Below is a listing. Quote from it, exactly, the lines from the one containing "Grafton (536, 2418)" down to the one containing "Sign In (413, 2344)", both ends included, and nothing else.

▼

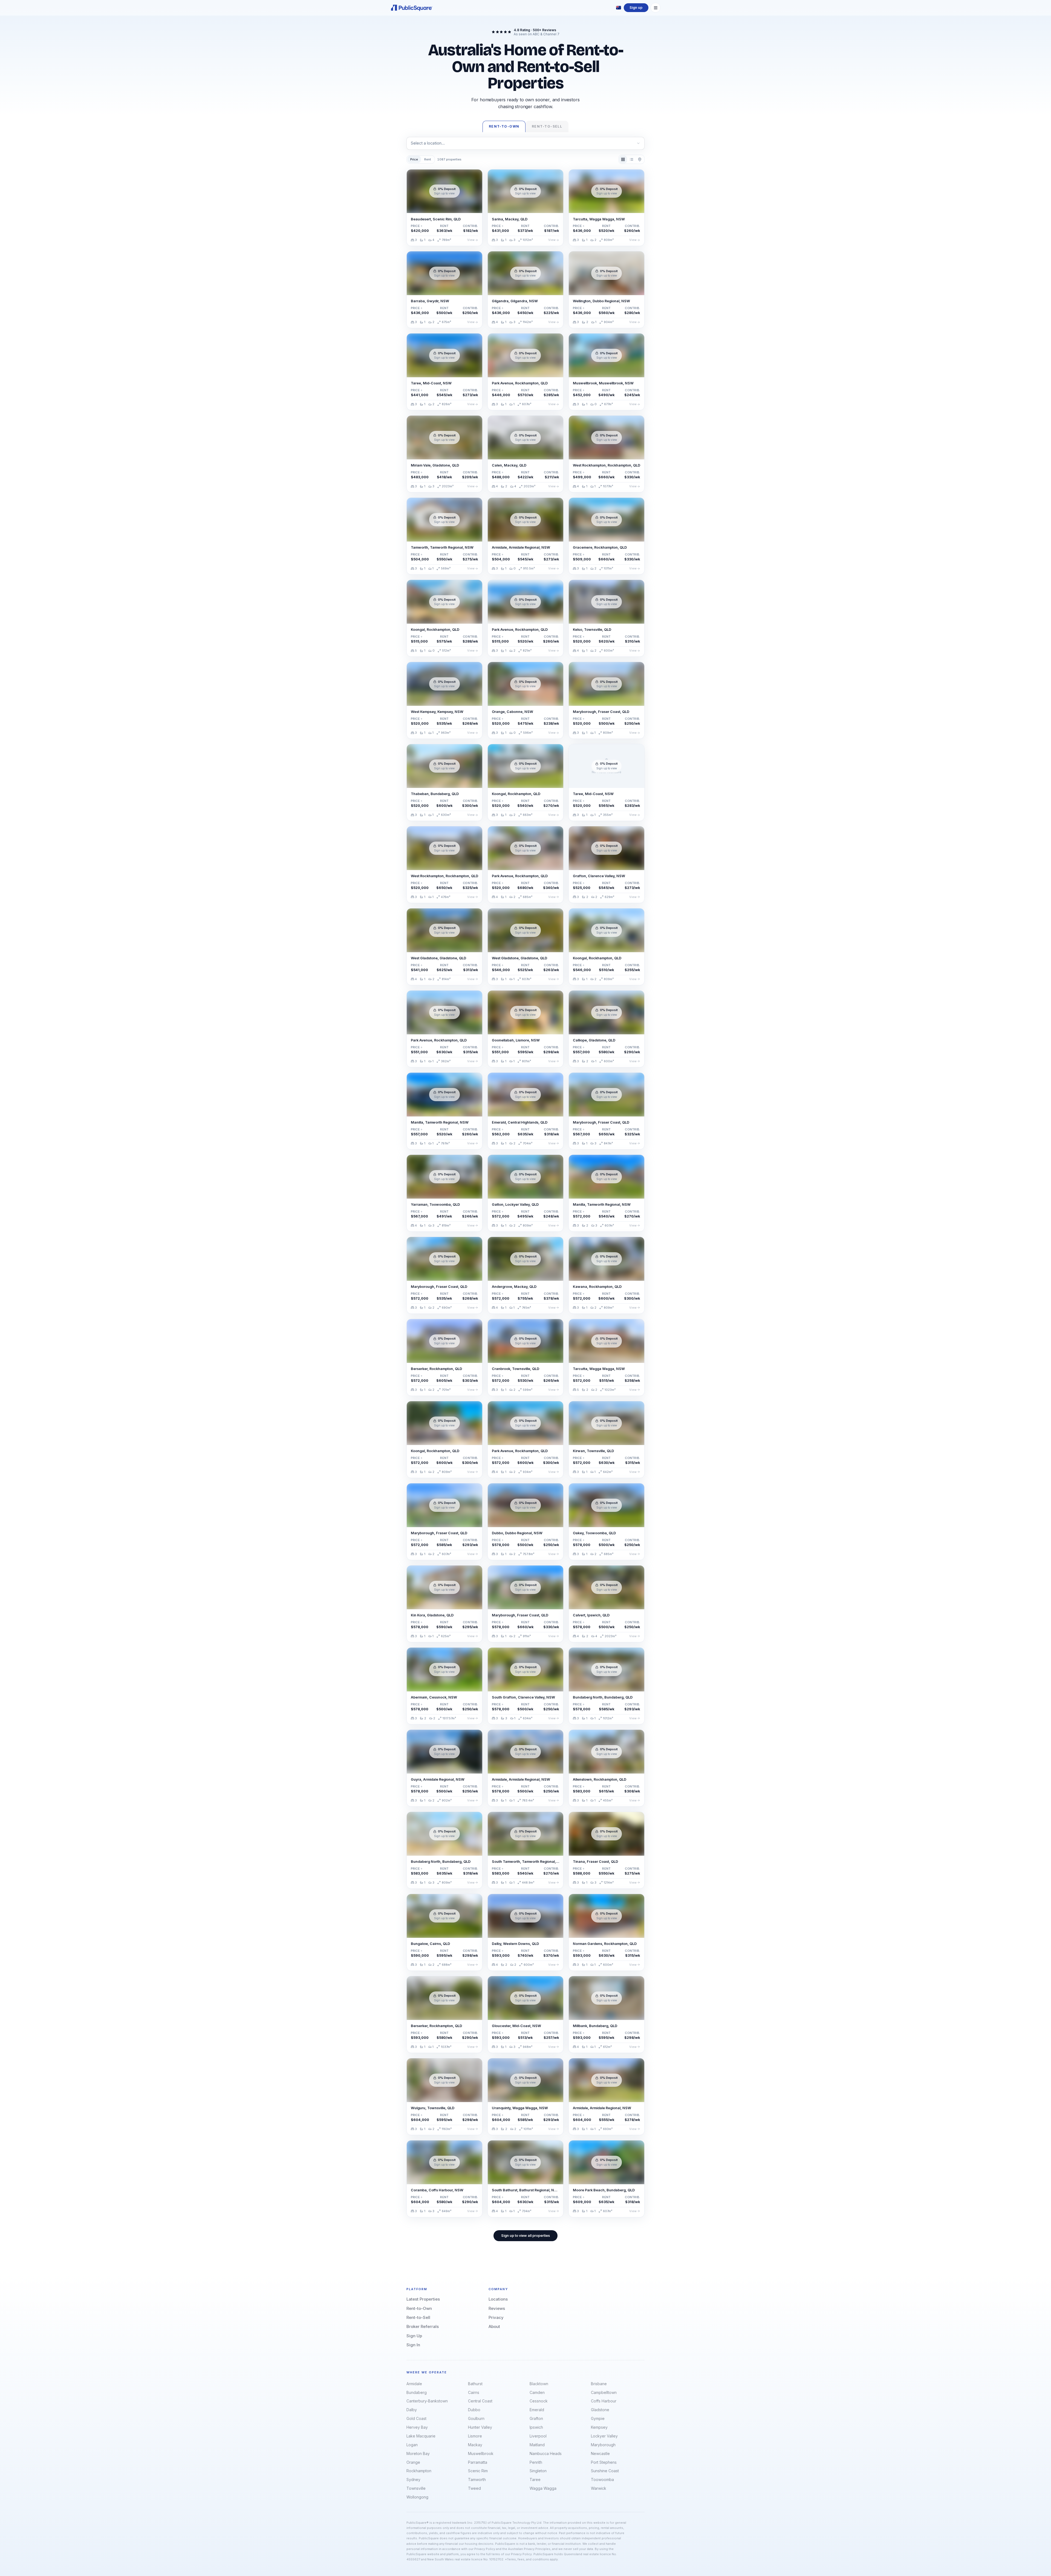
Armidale (414, 2383)
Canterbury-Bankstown (427, 2401)
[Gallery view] (623, 159)
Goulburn (476, 2418)
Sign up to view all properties (525, 2236)
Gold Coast (416, 2418)
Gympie (598, 2418)
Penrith (536, 2462)
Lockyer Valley (604, 2436)
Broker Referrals (422, 2326)
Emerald (537, 2409)
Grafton (536, 2418)
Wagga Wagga (543, 2488)
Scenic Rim (478, 2470)
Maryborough (603, 2444)
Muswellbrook (480, 2453)
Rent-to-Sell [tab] (547, 126)
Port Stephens (604, 2462)
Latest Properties (423, 2299)
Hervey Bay (417, 2427)
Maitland (537, 2444)
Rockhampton (418, 2470)
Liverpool (538, 2436)
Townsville (416, 2488)
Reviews (497, 2308)
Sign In (413, 2344)
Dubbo (474, 2409)
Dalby (411, 2409)
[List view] (631, 159)
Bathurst (475, 2383)
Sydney (413, 2479)
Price (414, 159)
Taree (535, 2479)
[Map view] (640, 159)
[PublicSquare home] (412, 7)
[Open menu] (655, 8)
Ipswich (536, 2427)
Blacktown (539, 2383)
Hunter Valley (480, 2427)
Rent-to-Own (419, 2308)
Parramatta (477, 2462)
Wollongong (417, 2497)
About (494, 2326)
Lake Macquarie (420, 2436)
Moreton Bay (418, 2453)
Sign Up (414, 2335)
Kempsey (599, 2427)
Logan (412, 2444)
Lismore (475, 2436)
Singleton (538, 2470)
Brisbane (599, 2383)
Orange (413, 2462)
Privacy (496, 2317)
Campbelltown (604, 2392)
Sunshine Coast (605, 2470)
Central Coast (480, 2401)
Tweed (474, 2488)
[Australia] (618, 7)
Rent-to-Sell (418, 2317)
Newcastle (600, 2453)
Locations (498, 2299)
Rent (427, 159)
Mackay (475, 2444)
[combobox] (525, 143)
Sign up (636, 7)
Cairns (473, 2392)
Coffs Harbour (603, 2401)
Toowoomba (602, 2479)
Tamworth (477, 2479)
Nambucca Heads (546, 2453)
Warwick (598, 2488)
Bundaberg (416, 2392)
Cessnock (539, 2401)
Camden (537, 2392)
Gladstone (600, 2409)
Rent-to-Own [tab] (504, 126)
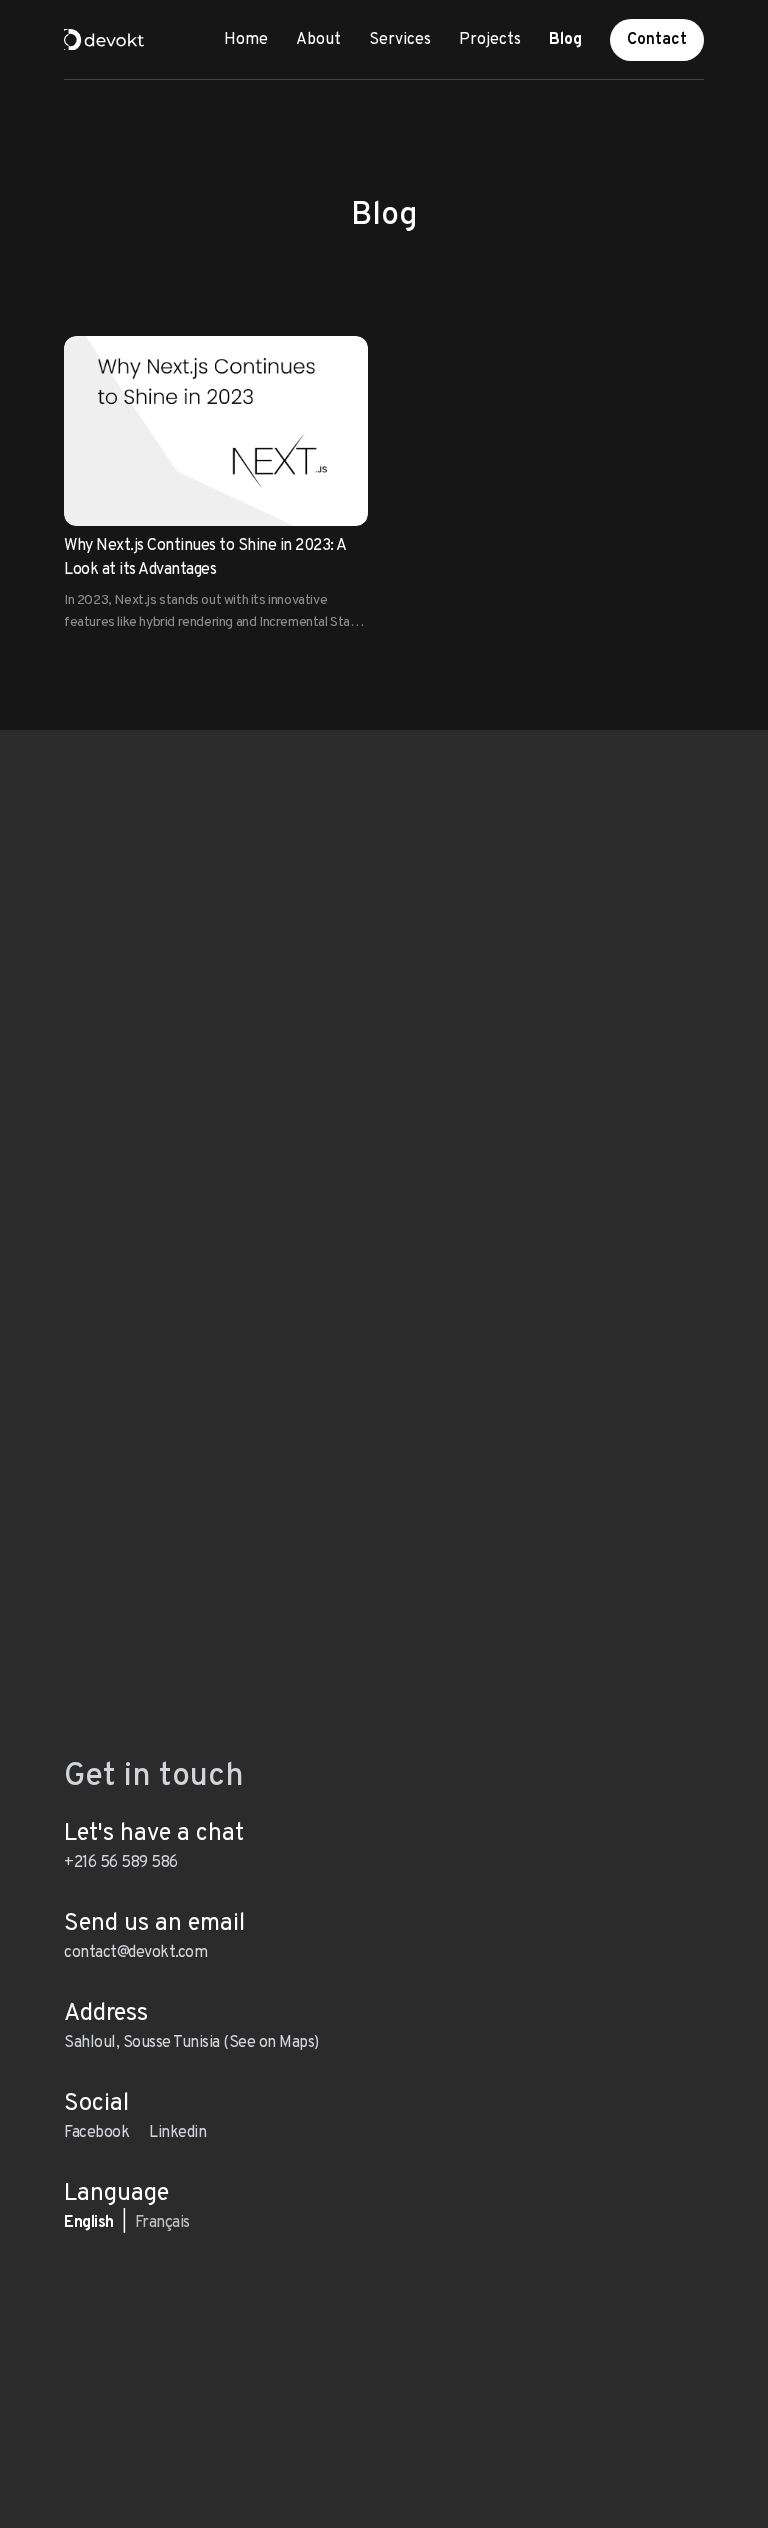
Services (400, 40)
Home (246, 40)
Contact (657, 40)
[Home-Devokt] (104, 40)
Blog (565, 40)
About (318, 40)
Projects (490, 40)
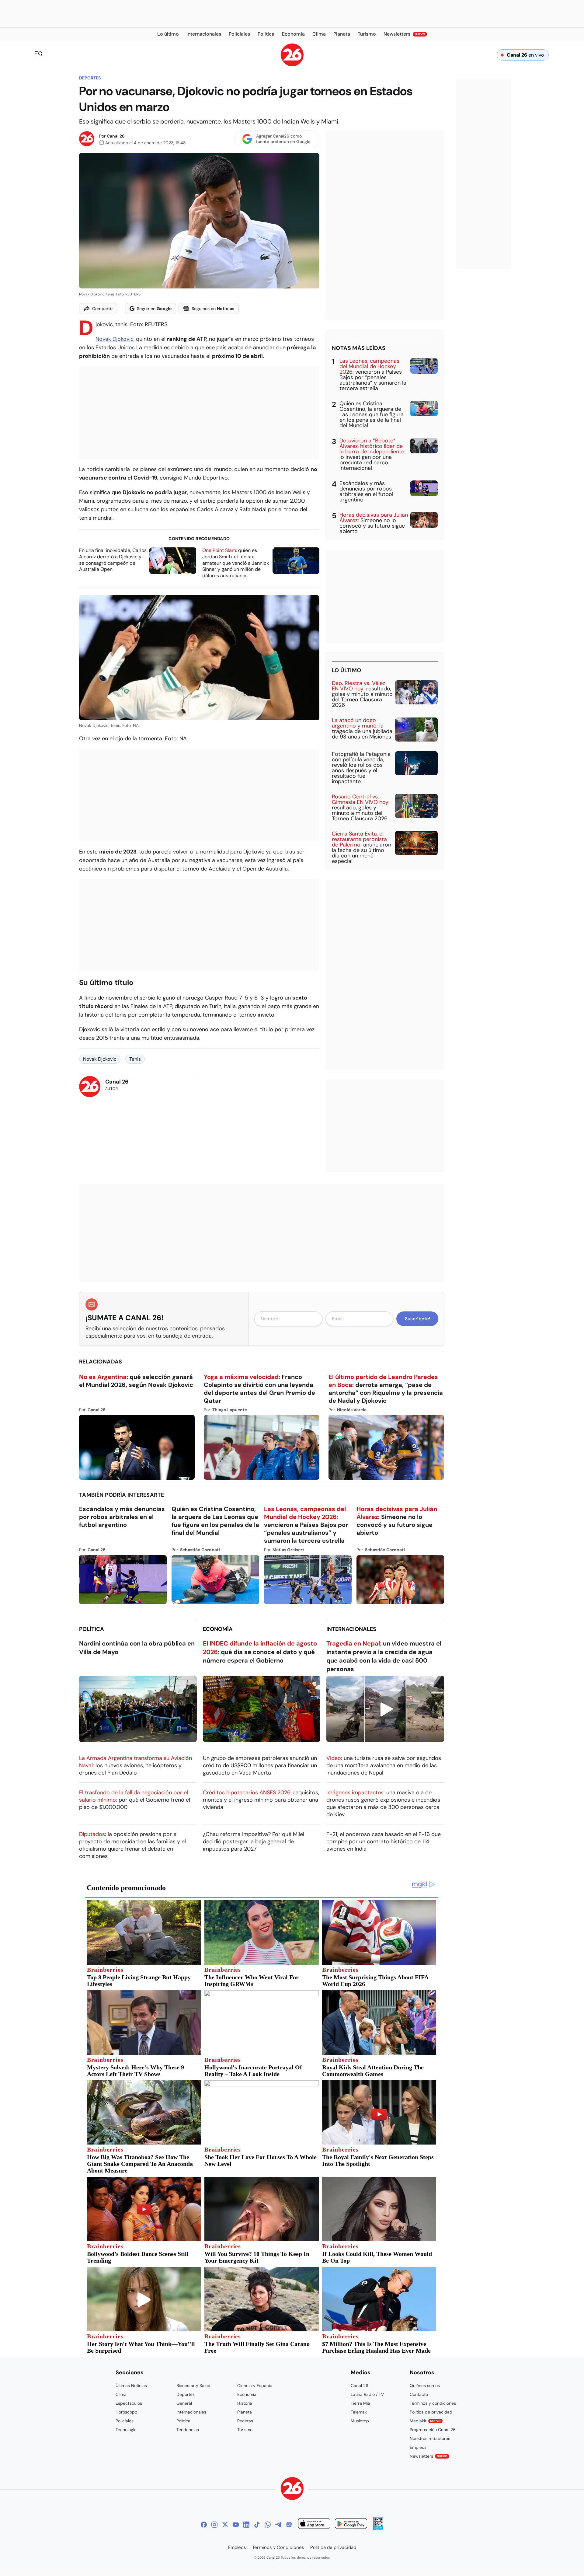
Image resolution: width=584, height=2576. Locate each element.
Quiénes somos (425, 2385)
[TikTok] (257, 2525)
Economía (218, 1629)
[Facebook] (204, 2525)
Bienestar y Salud (193, 2385)
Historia (244, 2403)
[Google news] (289, 2525)
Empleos (418, 2447)
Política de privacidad (431, 2412)
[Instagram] (214, 2525)
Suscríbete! (417, 1319)
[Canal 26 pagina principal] (292, 64)
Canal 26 (116, 136)
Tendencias (187, 2429)
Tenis (135, 1059)
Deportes (90, 78)
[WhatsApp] (268, 2525)
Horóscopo (126, 2412)
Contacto (419, 2394)
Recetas (245, 2421)
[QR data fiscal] (378, 2528)
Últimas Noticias (131, 2385)
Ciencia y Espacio (254, 2385)
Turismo (244, 2429)
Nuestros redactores (430, 2438)
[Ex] (225, 2525)
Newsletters (428, 2456)
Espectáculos (129, 2403)
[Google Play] (351, 2524)
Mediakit (425, 2421)
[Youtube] (236, 2525)
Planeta (244, 2412)
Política (91, 1629)
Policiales (125, 2421)
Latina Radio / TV (367, 2394)
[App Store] (314, 2524)
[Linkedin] (246, 2525)
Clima (121, 2394)
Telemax (359, 2412)
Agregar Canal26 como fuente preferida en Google (283, 138)
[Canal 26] (292, 2489)
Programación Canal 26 (433, 2429)
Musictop (360, 2421)
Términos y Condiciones (278, 2547)
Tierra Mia (360, 2403)
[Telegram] (278, 2525)
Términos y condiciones (433, 2403)
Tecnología (126, 2429)
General (184, 2403)
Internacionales (351, 1629)
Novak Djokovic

▲

## Solution for this task
Grafton (536, 2418)
Wagga Wagga (543, 2488)
Scenic Rim (478, 2470)
Maryborough (603, 2444)
Muswellbrook (480, 2453)
Rent-to-Sell [tab] (547, 126)
Port Stephens (604, 2462)
Latest Properties (423, 2299)
Hervey Bay (417, 2427)
Maitland (537, 2444)
Rockhampton (418, 2470)
Liverpool (538, 2436)
Townsville (416, 2488)
Reviews (497, 2308)
Sign In (413, 2344)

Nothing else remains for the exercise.